=== Page text ===
Medical aid tax warning
Implementing the National Health Insurance (NHI) scheme will significantly affect medical aid tax credits, potentially increasing the tax burden for members and putting more pressure on the public health system.
President Cyril Ramaphosa signed the NHI Bill into law last month, setting in motion the transformation of South Africa’s healthcare sector.
The government’s scheme aims to achieve universal healthcare coverage by creating a state-run fund to pay for healthcare provision and banning the private sector from financing treatment covered under the plan.
This will put immense financial strain on the government, which has failed to balance the budget since 2008.
The only way such a scheme can be funded is through additional tax revenue, which will most likely come in various forms.
The NHI is estimated to require at least R200 billion in additional funding annually. The Department of Health confirmed that tax increases and changes are on the cards.
South Africa’s largest medical aid provider, Discovery, outlined three ways in which the NHI scheme could be funded –
- A 31% increase in personal income tax rates or
- A 6.5% increase in VAT or
- A ten times increase in payroll tax
Discovery said none of these options is affordable or realistic. It said raising new revenues to supplement the government budget for healthcare presents material challenges.
This suggests that the rollout of the NHI will be slow unless there is a substantial improvement in the country’s economic prospects.
The government has long touted a plan to shift money contributed by individuals to private medical aid to the government to fund the NHI.
The Department of Health claims that this would reduce the need for additional tax increases, as money that would have been contributed to private healthcare funders would just be redirected to the government.
NHI Deputy Director-General Nicholas Crisp was clear in saying that the only way to do this is through taxes.
“Whether that is through VAT or other taxes is a matter for the National Treasury and the Money Bill, which will come later,” he said.
The first step towards this is reducing and potentially removing medical aid tax credits, which would free up money to fund the initial stages of the NHI and remove an incentive for South Africans to contribute to private medical aid.
===
_Study questions_
1. Answer these questions from the article on NHI and medical aid tax:
(a) Who signed the NHI Bill into law?
(b) At least how much additional funding per year is the NHI estimated to need?
(c) What percentage increase in VAT did Discovery name as one funding option?
2. Carry on writing the article on NHI and medical aid tax credits, picking up after its final sentence.
The records below this article were taken from a separate source.
=== Dataset extract ===
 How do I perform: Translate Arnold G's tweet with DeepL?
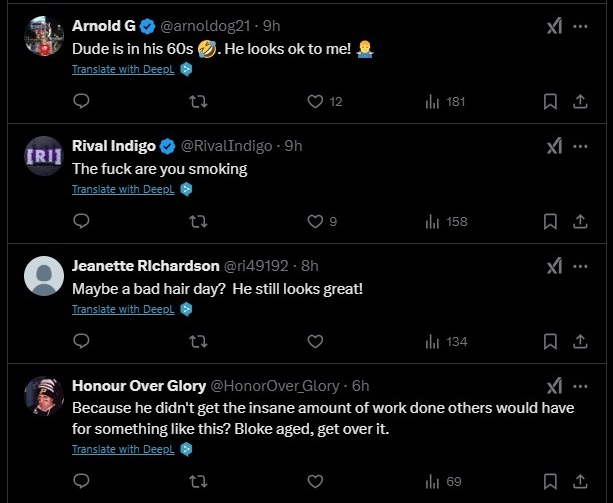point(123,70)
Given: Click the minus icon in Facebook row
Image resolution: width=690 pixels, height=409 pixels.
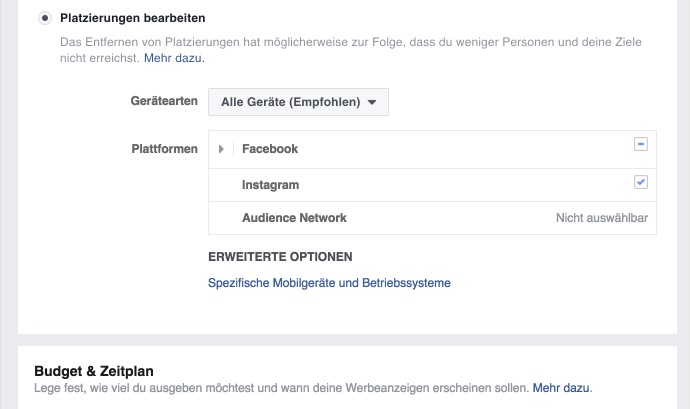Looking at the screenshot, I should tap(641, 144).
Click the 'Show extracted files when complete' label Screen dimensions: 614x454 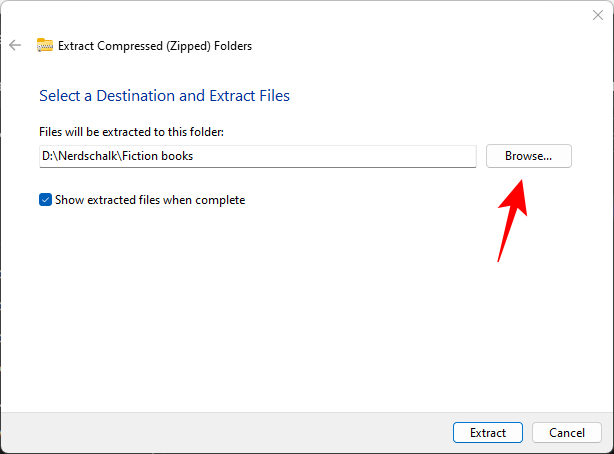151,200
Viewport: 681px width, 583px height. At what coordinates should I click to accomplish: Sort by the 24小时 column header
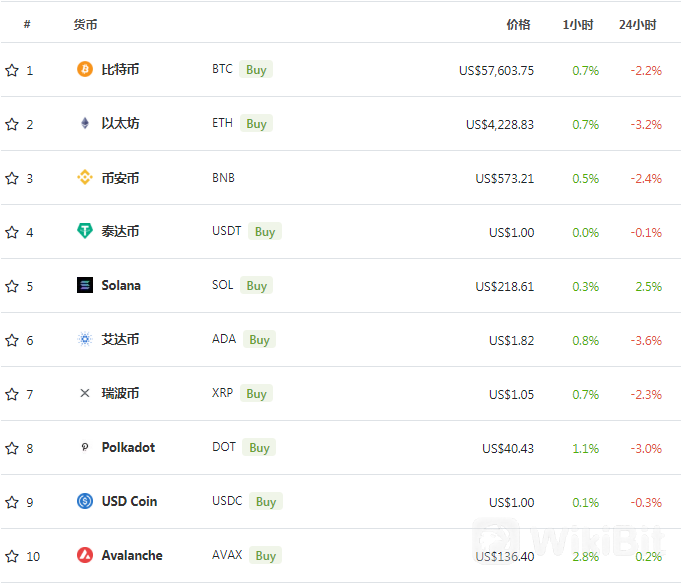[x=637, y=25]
===
_Results_
1.
(a) President Cyril Ramaphosa
(b) R200 billion
(c) 6.5%

2.
Crisp said this idea had been discussed for years in efforts to reduce inequality. It would effectively shift funds from wealthier individuals into the public system.
“The challenges we have is that neither of these systems, the funding of these systems is efficient, it’s not effective, and we spend a lot of money considering the poor outcomes we get,” he said.
Disastrous consequences looming
While this plan, in theory, seems to avoid the issue of the government potentially having to levy massive tax increases, it comes with its own problems.
Following the signing of the NHI Act, Discovery warned that removing medical scheme tax credits would have disastrous consequences for healthcare in South Africa.
This would negatively impact the ability of medical aid scheme members to afford private cover, reducing their access to quality healthcare.
Furthermore, this would increase the burden on the already stretched public health system as more South Africans would turn to state hospitals because they could not afford the private alternatives.
Discovery said this would have a particularly severe impact on low-income medical aid scheme members.
Amendments to taxes in South Africa requires a Money Bill be passed by Parliament, which the ambit of the National Treasury.
Discovery said this requires an analysis of the social and economic effects of such changes to the tax regime.
The proposals in the NHI Act are factually inaccurate and do not appear to be consistent with these principles.
This fundamental problem appears to be borne out in the actions of Finance Minister Enoch Godongwana, who has yet to reduce medical aid tax credits.
“What we saw last year is the increase in tax credit to the private sector while the Finance Minister cut the budget in the public sector. That doesn’t make sense as a country to operate in that way,” Crisp complained.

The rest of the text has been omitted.